Ed ecco il cavallo indomabile….così definisce Simone l'ultimo Raboso che presenta.

Notti di luna piena. Raboso Piave in purezza, il 70% delle uve è fatta surmaturare in pianta, il 30% viene appassito in fruttaio per 40 giorni. Trascorrono 36 mesi in botti di legno da 12 hl il vino da uve surmaturate in pianta, e 24 mesi in barriques il vino da uve passite in macerazione di 20/25 giorni in tini di legno da 35 hl. Le temperature variano dai 24-26° C per favorire l’estrazione della sostanza colorante contenuta nella buccia degli acini. Lo assaporiamo da solo e poi lo accompagnamo con il blu di Morrozzo di latte vaccino crudo.

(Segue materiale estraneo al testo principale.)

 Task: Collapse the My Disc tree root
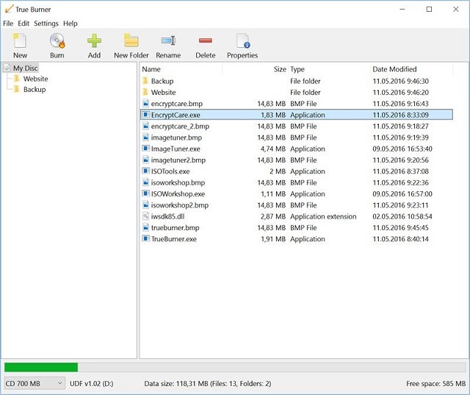[7, 68]
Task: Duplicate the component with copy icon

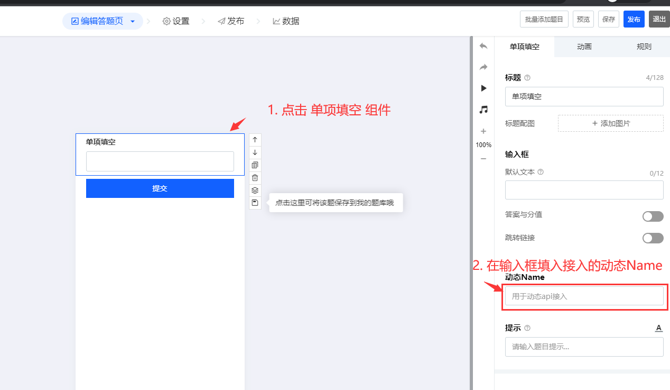Action: [x=255, y=165]
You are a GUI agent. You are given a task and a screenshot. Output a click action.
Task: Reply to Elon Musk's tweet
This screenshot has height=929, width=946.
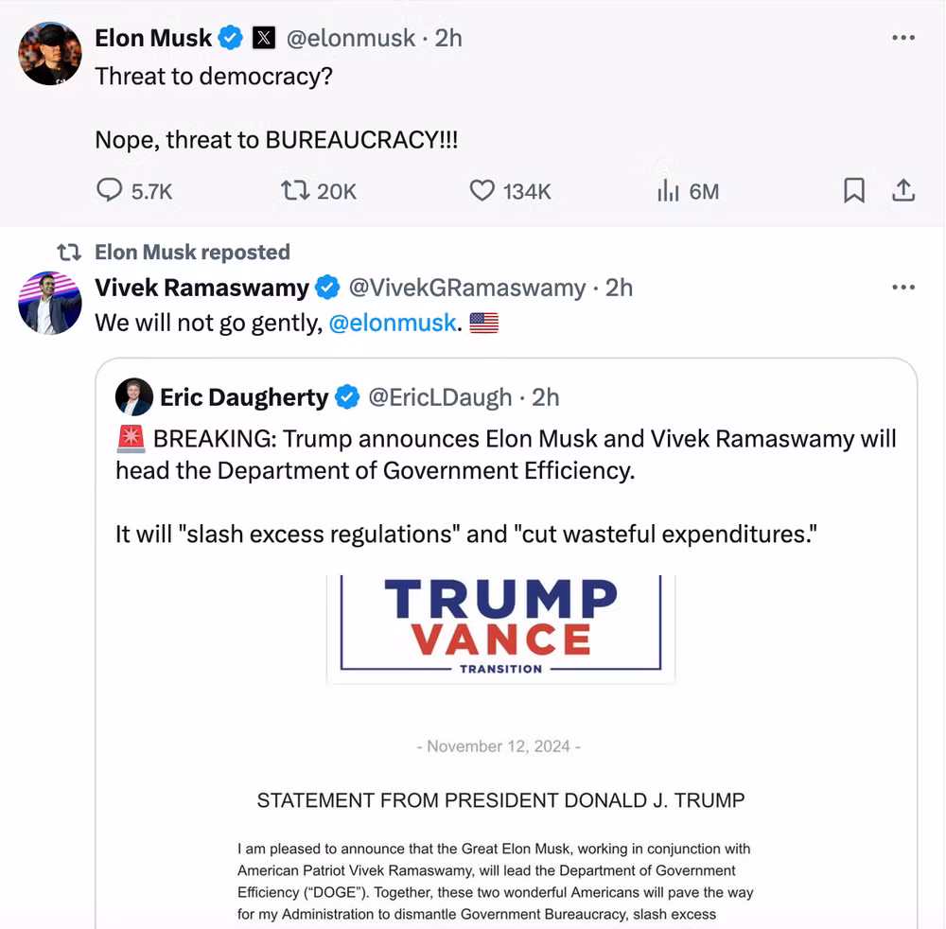[110, 191]
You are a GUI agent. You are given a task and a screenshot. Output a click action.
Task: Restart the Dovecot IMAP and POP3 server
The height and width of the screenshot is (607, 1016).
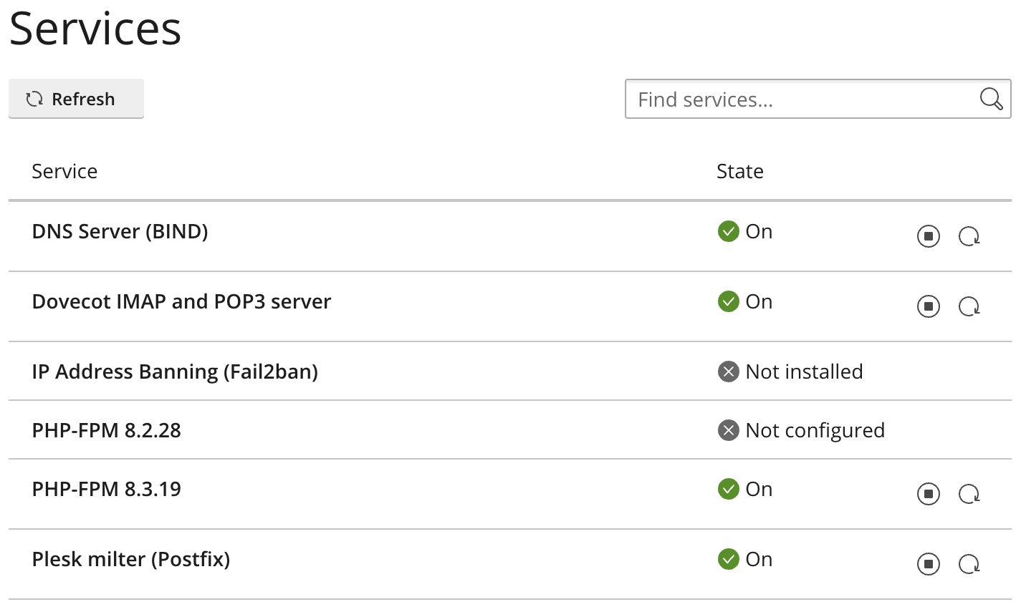[969, 306]
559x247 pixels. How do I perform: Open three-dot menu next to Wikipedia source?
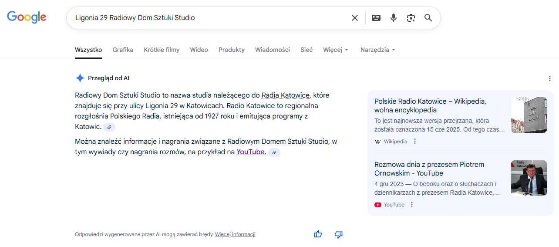pos(415,142)
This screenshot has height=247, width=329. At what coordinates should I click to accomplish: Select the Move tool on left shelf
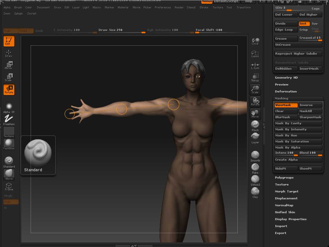tap(9, 65)
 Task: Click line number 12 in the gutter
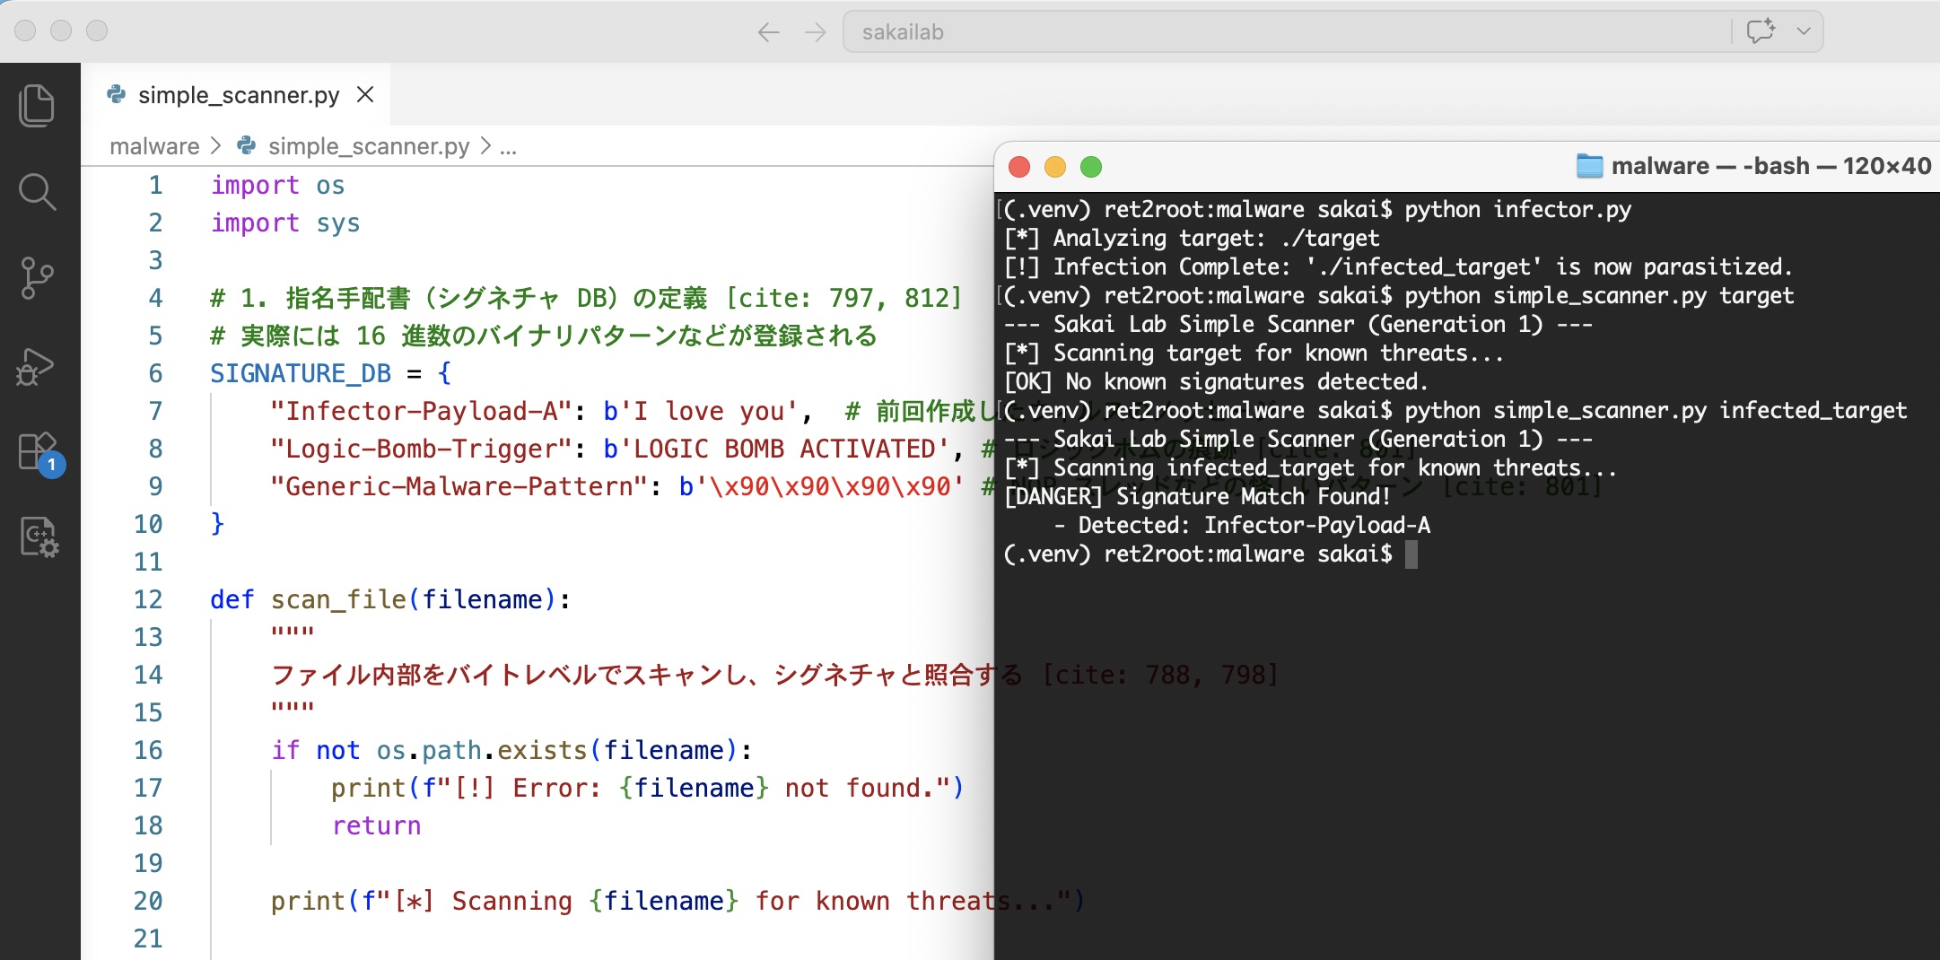(x=148, y=599)
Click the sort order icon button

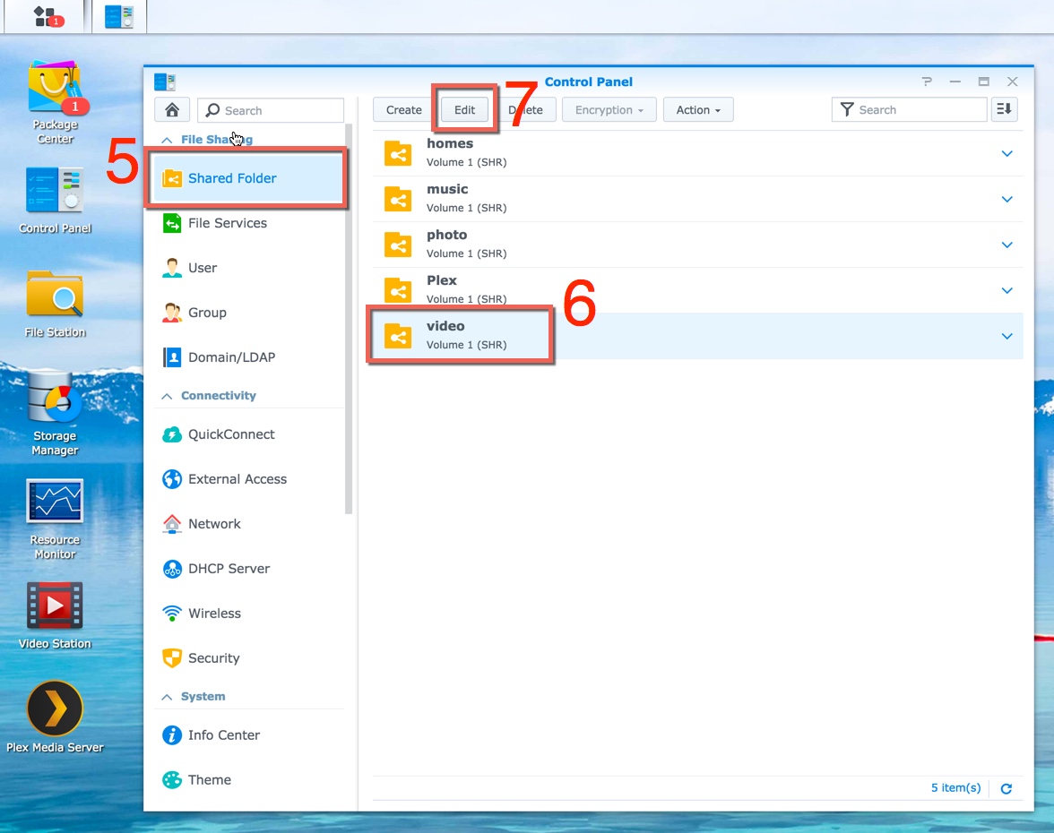point(1004,109)
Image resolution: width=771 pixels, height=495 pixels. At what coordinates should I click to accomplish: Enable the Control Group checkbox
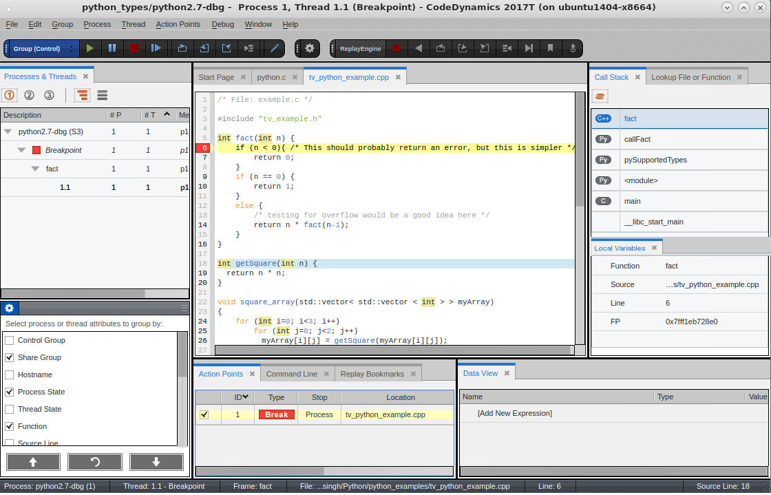pyautogui.click(x=10, y=340)
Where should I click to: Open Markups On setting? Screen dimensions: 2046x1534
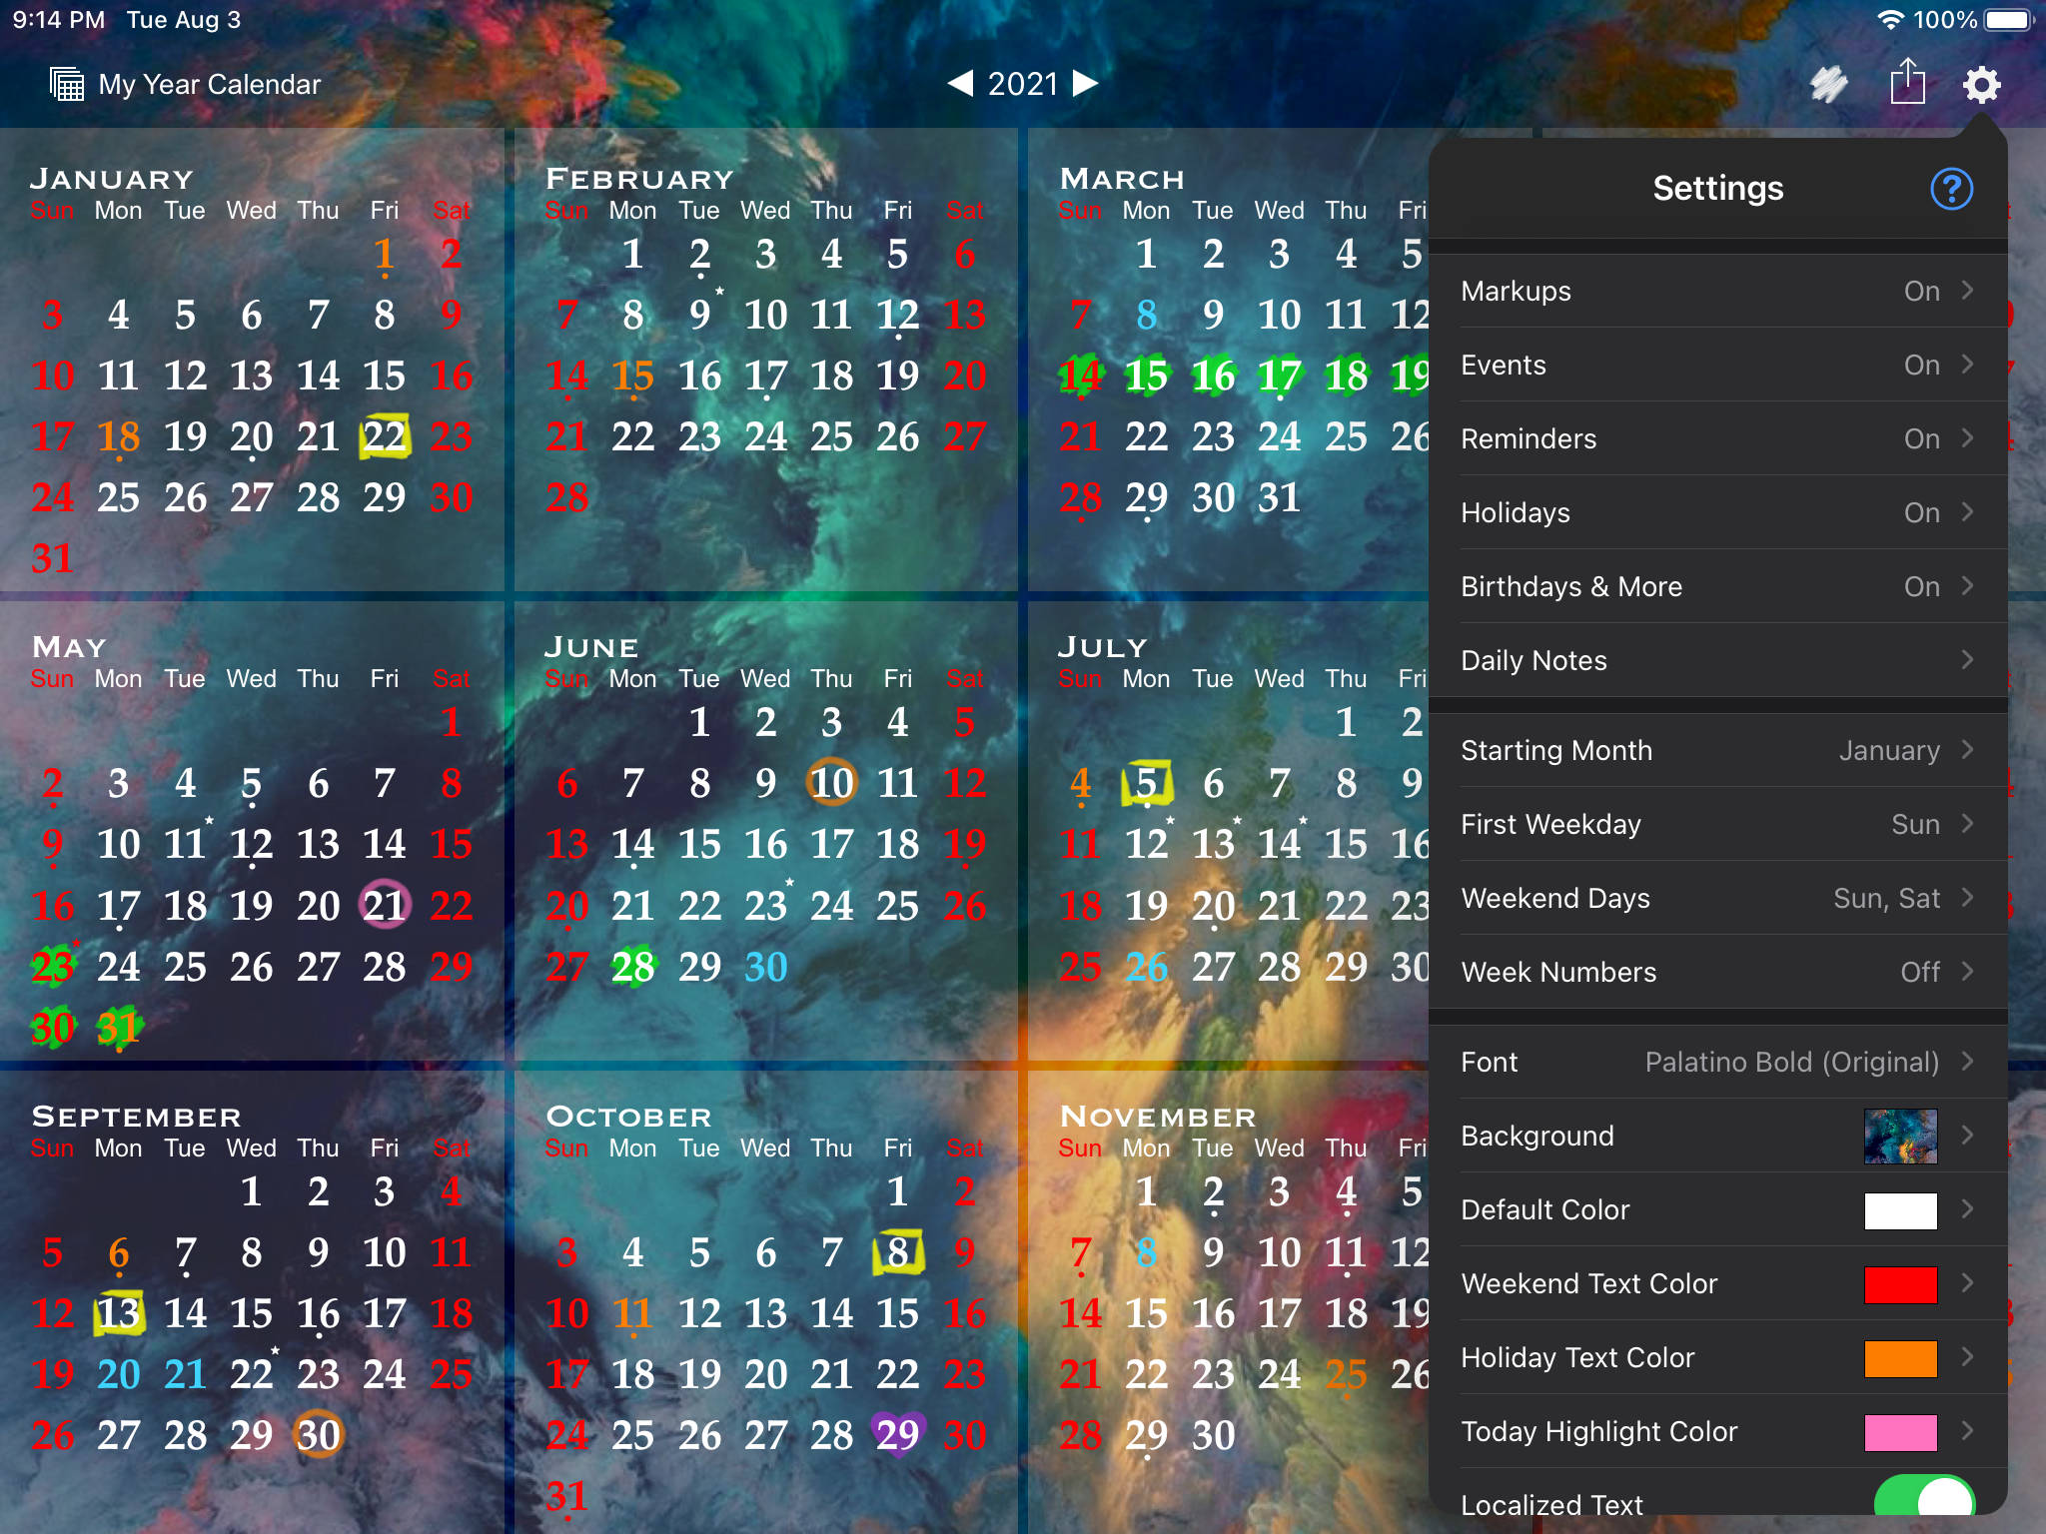click(1718, 291)
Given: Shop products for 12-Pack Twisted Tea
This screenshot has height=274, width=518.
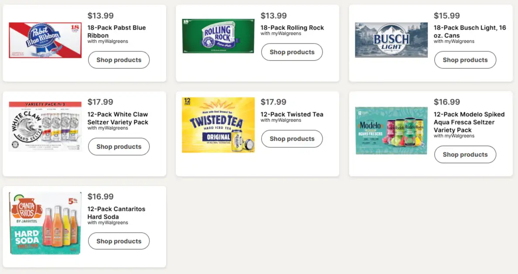Looking at the screenshot, I should pyautogui.click(x=292, y=139).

:beh io ho finito! Avverte Simone col suo inconfondibile stile diretto e senza troppi fronzoli... questa franchezza fa scaturire un fragoroso applauso, Antonio procede con i ringraziamenti anzittutto alle 4 sommelier della serata, impeccabili nel servizio e piacevoli nell'aspetto: Livia Merlo, Rossana Sciuto, Alessandra Terzolo, Orietta Danovaro

e naturalmente al responsabile del servizio Gianfranco Tornino che rivela di aver tagliato formaggio dalle 2 del pomeriggio. Conclude ancora Simone sollecitando gli intervenuti ad esprimere pareri, opinioni e domande tramite la mail del sito, cui risponderà personalmente e ci lascia con la ricetta della colazione di suo nonno di 83 anni: salame,  pomodori, qualche fetta di pane rimasto dalla cena della sera precedente… e due bicchieri di Raboso… Questo è Ca' di Rajo, questo è il raggio di sole!